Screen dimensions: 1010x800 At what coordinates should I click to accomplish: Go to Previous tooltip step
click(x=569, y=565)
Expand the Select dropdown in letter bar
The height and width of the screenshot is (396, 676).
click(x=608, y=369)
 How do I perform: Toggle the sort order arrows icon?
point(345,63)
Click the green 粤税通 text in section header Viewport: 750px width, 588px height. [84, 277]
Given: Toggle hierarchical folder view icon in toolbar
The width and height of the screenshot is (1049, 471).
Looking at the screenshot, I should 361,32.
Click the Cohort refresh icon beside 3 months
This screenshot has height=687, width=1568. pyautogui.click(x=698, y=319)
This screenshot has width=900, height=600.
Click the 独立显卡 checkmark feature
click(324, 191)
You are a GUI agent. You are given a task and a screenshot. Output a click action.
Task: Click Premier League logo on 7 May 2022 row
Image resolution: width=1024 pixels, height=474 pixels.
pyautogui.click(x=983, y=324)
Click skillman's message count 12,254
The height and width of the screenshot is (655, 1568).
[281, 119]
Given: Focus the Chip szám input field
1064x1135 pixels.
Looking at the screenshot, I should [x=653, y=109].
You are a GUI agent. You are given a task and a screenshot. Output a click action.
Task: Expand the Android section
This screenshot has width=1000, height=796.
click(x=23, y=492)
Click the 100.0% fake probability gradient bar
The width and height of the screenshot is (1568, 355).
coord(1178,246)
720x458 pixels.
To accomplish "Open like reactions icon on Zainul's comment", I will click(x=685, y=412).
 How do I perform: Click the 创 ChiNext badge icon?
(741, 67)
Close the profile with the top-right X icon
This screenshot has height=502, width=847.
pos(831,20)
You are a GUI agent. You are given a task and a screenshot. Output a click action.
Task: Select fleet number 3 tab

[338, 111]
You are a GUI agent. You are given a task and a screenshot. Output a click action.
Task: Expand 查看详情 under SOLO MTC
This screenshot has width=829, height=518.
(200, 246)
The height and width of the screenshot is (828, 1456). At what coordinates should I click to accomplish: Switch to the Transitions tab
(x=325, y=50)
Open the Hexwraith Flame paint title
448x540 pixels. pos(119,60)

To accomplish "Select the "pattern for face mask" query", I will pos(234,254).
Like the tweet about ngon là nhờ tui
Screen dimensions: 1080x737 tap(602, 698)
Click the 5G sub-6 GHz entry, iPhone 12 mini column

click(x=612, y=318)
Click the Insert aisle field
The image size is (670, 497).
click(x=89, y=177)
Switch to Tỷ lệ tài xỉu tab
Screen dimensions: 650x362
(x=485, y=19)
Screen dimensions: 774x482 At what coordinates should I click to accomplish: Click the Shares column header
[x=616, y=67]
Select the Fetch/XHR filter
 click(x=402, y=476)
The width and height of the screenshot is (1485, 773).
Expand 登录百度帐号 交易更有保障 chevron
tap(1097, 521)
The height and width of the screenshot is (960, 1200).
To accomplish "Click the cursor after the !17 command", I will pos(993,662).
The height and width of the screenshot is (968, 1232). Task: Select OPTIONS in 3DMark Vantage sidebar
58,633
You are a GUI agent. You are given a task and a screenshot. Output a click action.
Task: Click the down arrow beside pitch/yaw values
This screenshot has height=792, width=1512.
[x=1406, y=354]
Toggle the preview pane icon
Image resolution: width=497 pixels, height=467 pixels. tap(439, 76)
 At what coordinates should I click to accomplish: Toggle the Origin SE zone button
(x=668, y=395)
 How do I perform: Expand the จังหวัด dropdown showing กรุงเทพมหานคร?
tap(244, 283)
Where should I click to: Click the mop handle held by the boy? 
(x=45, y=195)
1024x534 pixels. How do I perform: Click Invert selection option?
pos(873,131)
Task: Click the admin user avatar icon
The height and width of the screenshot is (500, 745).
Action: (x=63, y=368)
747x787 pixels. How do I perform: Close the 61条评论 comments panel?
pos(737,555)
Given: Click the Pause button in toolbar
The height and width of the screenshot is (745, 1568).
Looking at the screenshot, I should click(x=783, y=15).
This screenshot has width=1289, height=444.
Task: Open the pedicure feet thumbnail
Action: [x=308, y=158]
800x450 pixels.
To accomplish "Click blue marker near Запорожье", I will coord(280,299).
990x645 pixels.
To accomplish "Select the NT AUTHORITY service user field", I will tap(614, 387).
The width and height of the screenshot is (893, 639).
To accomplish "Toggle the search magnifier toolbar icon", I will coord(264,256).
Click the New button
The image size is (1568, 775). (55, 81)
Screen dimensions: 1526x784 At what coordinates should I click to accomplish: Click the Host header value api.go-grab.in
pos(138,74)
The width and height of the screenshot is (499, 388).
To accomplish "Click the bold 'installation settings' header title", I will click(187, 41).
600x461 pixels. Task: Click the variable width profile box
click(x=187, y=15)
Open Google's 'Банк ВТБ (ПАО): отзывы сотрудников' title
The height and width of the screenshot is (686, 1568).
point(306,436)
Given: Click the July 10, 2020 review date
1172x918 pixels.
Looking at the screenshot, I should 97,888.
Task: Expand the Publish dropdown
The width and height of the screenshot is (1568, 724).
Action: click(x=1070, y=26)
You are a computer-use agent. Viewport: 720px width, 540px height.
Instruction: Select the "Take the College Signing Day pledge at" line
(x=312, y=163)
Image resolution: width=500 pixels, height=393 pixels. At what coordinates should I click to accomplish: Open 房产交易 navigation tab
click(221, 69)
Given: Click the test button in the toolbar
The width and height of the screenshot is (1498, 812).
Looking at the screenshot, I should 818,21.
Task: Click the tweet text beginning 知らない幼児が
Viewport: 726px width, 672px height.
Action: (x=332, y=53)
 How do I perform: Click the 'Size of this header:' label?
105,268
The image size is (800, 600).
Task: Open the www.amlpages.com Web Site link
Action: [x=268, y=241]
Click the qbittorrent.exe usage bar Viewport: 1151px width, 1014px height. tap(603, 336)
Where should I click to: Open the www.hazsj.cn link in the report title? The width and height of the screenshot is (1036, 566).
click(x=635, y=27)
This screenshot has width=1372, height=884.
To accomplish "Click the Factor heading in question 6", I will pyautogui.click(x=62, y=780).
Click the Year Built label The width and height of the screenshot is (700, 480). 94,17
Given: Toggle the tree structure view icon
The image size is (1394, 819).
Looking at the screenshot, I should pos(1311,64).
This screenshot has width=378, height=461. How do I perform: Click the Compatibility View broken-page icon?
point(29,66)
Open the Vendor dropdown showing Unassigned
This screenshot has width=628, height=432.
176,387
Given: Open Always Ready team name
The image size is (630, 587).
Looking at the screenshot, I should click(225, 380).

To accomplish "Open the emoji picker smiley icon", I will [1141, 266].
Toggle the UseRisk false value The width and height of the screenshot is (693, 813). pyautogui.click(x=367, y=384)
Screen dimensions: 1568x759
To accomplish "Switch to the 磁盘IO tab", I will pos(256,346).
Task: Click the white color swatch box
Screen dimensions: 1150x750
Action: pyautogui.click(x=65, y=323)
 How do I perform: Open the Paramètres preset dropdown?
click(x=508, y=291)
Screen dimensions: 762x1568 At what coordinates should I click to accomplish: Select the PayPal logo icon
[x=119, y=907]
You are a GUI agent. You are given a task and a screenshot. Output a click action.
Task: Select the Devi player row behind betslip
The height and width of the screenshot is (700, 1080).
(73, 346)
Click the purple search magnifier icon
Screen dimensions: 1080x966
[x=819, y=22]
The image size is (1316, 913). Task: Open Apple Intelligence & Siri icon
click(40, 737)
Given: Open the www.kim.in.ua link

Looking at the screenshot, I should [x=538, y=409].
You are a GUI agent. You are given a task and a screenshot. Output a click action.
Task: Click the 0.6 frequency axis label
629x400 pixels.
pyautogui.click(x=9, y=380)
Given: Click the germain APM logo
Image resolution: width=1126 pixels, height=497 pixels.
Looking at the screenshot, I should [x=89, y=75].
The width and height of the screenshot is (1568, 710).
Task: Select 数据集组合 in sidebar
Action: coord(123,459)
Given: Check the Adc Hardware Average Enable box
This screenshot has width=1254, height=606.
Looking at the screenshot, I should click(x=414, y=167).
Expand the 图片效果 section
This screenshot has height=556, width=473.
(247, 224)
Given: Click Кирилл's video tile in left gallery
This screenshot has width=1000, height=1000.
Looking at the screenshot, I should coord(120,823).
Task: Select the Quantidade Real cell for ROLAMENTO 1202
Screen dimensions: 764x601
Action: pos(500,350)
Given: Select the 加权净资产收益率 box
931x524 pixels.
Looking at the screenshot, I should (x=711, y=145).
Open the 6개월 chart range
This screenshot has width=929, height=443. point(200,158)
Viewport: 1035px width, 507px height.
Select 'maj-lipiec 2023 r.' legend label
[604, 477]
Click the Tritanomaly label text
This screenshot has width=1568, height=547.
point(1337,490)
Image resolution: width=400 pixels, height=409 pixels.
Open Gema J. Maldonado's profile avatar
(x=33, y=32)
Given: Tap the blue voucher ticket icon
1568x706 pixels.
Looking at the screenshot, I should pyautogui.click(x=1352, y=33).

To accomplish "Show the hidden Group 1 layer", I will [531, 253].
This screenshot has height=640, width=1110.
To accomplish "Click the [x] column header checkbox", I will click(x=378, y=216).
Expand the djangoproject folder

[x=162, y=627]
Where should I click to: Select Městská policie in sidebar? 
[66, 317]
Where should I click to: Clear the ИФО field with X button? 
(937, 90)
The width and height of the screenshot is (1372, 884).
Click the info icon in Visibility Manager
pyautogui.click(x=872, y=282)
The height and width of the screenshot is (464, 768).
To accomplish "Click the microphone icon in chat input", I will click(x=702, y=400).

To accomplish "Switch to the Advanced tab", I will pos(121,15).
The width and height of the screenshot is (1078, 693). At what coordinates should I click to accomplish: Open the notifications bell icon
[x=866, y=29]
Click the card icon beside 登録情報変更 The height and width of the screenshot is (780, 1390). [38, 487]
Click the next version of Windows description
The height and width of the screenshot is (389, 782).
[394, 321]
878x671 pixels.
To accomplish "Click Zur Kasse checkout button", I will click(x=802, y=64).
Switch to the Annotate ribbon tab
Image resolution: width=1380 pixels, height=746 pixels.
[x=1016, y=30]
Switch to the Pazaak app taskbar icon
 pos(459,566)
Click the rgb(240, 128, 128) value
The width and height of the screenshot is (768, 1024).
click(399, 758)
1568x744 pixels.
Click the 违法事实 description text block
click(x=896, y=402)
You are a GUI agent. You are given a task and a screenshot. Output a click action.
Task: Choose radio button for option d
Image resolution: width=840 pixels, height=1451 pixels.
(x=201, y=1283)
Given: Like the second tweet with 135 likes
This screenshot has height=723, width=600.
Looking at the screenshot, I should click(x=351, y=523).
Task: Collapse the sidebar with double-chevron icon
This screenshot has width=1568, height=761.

--------------------------------------------------

* **Activity**:
Every line of the listing above that includes "blue" should be copied out.

* **Result for this exercise**:
To accomplish "Click blue marker near Запорожье", I will coord(280,299).
Given: Tap the blue voucher ticket icon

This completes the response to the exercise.